## [Source excerpt]
****************************************

In the wake of the attack on Venezuela, Trump has threatened to go after other countries such as Mexico, Cuba, Colombia, and Greenland. And what’s to stop him? There is no global law enforcement institution.
With flagrant violations of international law on display – Russia’s invasion of Ukraine, Israel’s genocide in Gaza, the US abduction of Venezuela’s leader – some experts are warning that the post-World War II international legal order now faces collapse. “What the world is witnessing now is the international rules-based order being stripped of whatever value it once had,” Jorge H. Sanchez-Perez, assistant professor at the University of Alberta, wrote in a piece published this week. In another commentary published the same day in the New York Times, Oona Hathaway, a professor of law and political science at Yale and president-elect of the American Society of International Law, similarly said that the international legal system “faces total collapse” in the wake of the U.S. action in Venezuela.
“President Trump’s decision to launch a secretive predawn military operation in Venezuela to grab President Nicolás Maduro is a blatant assault on the international legal order,” Hathaway writes. “The action threatens to end an era of historic peace and return us to a world in which might makes right. The cost will be paid in human lives.” Her piece is titled “The Great Unraveling Has Begun.”
This is all happening against the backdrop of a climate system that is also unraveling, with profound consequences for humanity and all life on Earth. In the 2024 state of the climate report, leading climate and Earth system scientists warned that we are “brink of an irreversible climate disaster” and are “experiencing abrupt climate upheaval, a dire situation never before encountered in the annals of human existence.” They note that the risk of societal collapse is becoming less remote, writing: “climate change could contribute to a collapse by increasing the likelihood of catastrophic risks such as international conflict or by causing multiple stresses, resulting in system-wide synchronous failures…Climate change has already displaced millions of people, and has the potential to displace hundreds of millions or even billions more, leading to greater geopolitical instability.”

****************************************

## [Stated task 1]
In the records, edit the lines starting at the one containing "[Back to top icon] (323, 472)" and ending at the one containing "En savoir plus (14, 346)", replacing "Hide this message" with "Dismiss this message" and keeping everything else the same. Give only those lines.

## [Data section]
****************************************

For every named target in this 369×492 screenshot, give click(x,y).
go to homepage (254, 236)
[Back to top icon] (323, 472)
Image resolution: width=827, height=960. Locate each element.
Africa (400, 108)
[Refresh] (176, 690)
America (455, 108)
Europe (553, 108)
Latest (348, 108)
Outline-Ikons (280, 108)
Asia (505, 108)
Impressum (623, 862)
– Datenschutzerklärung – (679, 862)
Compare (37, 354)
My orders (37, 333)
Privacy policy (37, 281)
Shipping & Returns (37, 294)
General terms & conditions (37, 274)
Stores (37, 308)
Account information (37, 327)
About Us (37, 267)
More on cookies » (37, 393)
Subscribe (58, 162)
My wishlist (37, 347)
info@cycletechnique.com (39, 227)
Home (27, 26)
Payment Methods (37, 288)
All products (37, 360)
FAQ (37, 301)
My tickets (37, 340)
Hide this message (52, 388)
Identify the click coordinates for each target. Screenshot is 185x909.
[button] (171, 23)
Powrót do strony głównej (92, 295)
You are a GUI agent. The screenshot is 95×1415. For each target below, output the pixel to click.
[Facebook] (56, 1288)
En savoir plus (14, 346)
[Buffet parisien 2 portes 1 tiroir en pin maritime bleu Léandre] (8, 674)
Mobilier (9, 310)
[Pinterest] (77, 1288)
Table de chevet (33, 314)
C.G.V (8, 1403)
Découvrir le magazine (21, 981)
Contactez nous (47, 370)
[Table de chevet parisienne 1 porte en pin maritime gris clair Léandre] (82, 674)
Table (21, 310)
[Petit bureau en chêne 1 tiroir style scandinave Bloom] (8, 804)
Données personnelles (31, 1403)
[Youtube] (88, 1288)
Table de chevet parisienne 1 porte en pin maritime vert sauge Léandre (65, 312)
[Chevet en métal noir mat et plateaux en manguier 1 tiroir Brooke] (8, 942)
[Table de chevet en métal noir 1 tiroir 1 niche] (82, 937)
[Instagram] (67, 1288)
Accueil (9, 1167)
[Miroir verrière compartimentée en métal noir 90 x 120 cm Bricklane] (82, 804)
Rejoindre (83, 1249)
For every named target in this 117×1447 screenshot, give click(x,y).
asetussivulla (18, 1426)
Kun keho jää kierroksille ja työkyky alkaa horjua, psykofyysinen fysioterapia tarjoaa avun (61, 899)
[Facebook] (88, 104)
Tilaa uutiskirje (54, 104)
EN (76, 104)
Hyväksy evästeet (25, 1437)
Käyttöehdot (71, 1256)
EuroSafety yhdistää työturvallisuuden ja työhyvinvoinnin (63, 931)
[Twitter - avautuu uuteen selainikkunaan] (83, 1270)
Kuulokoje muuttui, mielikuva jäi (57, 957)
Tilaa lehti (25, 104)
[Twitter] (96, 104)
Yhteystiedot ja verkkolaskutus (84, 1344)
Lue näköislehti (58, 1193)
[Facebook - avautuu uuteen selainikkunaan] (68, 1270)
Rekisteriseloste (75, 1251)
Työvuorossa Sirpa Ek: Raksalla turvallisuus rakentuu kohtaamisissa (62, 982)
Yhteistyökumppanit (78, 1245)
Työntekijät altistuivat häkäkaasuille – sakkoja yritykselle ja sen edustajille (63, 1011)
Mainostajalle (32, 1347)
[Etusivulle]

****************************************

## [Stated task 2]
Answer these from the excerpt on the threatened collapse of the international legal order:
(a) At which university is Jorge H. Sanchez-Perez an assistant professor?
(b) What is the title of Oona Hathaway's piece?
(c) In which report did climate and Earth system scientists make their warning?

## [Result 1]
[Back to top icon] (323, 472)
Image resolution: width=827, height=960. Locate each element.
Africa (400, 108)
[Refresh] (176, 690)
America (455, 108)
Europe (553, 108)
Latest (348, 108)
Outline-Ikons (280, 108)
Asia (505, 108)
Impressum (623, 862)
– Datenschutzerklärung – (679, 862)
Compare (37, 354)
My orders (37, 333)
Privacy policy (37, 281)
Shipping & Returns (37, 294)
General terms & conditions (37, 274)
Stores (37, 308)
Account information (37, 327)
About Us (37, 267)
More on cookies » (37, 393)
Subscribe (58, 162)
My wishlist (37, 347)
info@cycletechnique.com (39, 227)
Home (27, 26)
Payment Methods (37, 288)
All products (37, 360)
FAQ (37, 301)
My tickets (37, 340)
Dismiss this message (52, 388)
Identify the click coordinates for each target. Screenshot is 185x909.
[button] (171, 23)
Powrót do strony głównej (92, 295)
You are a GUI agent. The screenshot is 95×1415. For each target below, output the pixel to click.
[Facebook] (56, 1288)
En savoir plus (14, 346)

## [Result 2]
(a) The University of Alberta
(b) "The Great Unraveling Has Begun."
(c) The 2024 state of the climate report